Kenangan masa kecil tentang apartheid di Afrika Selatan: Terkadang remeh dan tidak masuk akal, namun selalu menyakitkan
JOHANNESBURG – Ibuku sangat marah. Operator pompa bensin di pedesaan, Afrika Selatan yang rasis mengambil uangnya untuk mengisi bahan bakar mobil, namun tidak memberinya kunci toilet. Itu hanya untuk orang kulit putih.
Saat itu awal tahun 1960-an, dan apartheid adalah hukum negara.
Jadi ibu saya yang gigih melakukan satu-satunya hal yang bisa dia lakukan: Dia memerintahkan saya dan kedua saudara perempuan saya untuk buang air kecil di sana, di depan umum, di depan pompa bahan bakar.
Kami tidak membangkang, tapi saya mulai menangis – dan saudara perempuan saya juga membungkuk. Kami melepas celana pendek kami, tapi saya sangat trauma sehingga saya tidak bisa pergi.
___
CATATAN EDITOR – Michelle Faul adalah kepala koresponden Afrika untuk The Associated Press.
___
Ibu saya yang menjanda, Ethel Pillay, mengantar kami dari rumah kami di Zimbabwe, yang saat itu bernama Rhodesia, untuk mengunjungi keluarga di negara asalnya, Afrika Selatan.

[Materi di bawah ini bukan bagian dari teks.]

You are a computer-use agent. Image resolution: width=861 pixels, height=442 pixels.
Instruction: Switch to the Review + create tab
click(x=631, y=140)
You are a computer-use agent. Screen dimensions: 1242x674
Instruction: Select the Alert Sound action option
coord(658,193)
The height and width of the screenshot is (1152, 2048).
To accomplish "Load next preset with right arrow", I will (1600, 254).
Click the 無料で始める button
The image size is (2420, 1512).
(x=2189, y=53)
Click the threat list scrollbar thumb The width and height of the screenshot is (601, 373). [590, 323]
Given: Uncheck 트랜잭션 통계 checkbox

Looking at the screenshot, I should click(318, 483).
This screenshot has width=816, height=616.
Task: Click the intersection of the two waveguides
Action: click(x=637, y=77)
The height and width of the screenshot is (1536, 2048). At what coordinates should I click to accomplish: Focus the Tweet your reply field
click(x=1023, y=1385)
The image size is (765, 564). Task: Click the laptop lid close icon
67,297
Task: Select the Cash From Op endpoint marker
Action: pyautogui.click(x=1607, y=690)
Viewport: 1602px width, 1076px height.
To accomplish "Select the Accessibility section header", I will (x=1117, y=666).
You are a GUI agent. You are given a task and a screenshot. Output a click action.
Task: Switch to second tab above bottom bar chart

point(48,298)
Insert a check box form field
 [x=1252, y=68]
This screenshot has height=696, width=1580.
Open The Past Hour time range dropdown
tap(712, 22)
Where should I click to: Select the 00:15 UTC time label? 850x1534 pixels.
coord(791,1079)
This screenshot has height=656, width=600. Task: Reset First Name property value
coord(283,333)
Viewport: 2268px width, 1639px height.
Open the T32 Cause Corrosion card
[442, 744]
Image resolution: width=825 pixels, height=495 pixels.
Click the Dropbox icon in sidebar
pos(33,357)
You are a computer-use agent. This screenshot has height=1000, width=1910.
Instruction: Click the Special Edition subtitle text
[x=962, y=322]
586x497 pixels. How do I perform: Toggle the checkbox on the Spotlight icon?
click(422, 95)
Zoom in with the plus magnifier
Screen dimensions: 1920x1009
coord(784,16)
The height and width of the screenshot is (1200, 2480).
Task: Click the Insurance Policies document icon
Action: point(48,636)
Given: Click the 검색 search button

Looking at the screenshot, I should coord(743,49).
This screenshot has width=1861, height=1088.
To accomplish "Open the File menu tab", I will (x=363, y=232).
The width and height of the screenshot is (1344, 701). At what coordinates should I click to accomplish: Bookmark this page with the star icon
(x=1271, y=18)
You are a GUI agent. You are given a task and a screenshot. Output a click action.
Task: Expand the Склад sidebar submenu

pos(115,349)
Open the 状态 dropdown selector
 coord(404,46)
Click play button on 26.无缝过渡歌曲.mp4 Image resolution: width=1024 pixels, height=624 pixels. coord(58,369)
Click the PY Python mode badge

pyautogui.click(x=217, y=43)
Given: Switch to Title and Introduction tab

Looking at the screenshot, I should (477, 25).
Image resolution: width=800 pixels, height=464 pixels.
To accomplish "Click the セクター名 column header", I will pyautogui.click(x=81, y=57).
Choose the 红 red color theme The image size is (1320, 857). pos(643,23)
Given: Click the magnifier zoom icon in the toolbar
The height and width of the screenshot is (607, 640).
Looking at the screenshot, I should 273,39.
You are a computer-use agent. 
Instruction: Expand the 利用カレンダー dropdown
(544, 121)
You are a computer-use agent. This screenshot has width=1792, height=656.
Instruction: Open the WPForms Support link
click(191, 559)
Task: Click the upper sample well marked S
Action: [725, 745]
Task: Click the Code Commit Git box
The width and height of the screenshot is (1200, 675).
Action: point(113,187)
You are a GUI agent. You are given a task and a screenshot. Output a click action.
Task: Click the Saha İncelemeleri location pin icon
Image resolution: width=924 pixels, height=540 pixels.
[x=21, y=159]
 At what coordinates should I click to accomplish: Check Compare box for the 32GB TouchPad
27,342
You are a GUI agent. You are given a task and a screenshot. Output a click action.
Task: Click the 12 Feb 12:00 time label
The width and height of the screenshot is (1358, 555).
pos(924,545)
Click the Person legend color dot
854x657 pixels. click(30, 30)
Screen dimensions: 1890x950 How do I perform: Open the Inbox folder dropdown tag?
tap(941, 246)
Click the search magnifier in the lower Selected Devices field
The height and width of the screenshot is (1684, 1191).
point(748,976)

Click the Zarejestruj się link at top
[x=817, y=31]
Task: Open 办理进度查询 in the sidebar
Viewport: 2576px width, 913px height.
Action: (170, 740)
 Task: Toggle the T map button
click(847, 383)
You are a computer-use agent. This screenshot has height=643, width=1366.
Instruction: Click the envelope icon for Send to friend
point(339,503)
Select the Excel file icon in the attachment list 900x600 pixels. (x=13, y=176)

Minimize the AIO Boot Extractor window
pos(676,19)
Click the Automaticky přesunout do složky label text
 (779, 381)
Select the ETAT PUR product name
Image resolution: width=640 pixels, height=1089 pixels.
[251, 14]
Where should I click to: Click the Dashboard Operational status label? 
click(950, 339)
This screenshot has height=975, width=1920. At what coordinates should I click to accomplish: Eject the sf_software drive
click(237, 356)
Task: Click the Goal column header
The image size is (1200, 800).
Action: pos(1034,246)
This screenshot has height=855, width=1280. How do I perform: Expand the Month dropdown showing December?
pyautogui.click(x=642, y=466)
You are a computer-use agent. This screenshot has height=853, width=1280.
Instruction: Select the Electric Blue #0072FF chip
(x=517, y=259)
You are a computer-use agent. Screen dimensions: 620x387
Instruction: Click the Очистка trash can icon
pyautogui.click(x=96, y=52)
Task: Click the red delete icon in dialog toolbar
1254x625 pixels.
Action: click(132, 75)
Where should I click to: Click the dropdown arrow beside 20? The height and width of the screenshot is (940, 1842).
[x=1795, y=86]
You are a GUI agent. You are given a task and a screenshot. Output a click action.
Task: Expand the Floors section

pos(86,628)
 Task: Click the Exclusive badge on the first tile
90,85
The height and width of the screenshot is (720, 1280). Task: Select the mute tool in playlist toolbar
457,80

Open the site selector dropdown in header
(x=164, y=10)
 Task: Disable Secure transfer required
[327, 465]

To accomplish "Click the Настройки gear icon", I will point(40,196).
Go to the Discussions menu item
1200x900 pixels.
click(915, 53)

Ada juga rasisme di Rhodesia, tapi tidak seperti aturan yang dilembagakan di Afrika Selatan yang menjadikan orang kulit hitam tidak manusiawi – sistem yang kemudian diperjuangkan oleh Nelson Mandela untuk dihancurkan.
Kami berada di jalan selama lebih dari 15 jam hari itu. Kami naik mobil karena perjalanan kereta api sulit bagi wanita dengan tiga anak dan barang bawaan yang banyak.
Kereta api juga merupakan perjalanan yang tidak nyaman bagi orang kulit hitam: Di tengah perjalanan, di tengah malam, mereka harus keluar dari kompartemen Kereta Api Rhodesian dan berpindah ke gerbong tua yang hanya diperuntukkan bagi orang kulit hitam di Afrika Selatan.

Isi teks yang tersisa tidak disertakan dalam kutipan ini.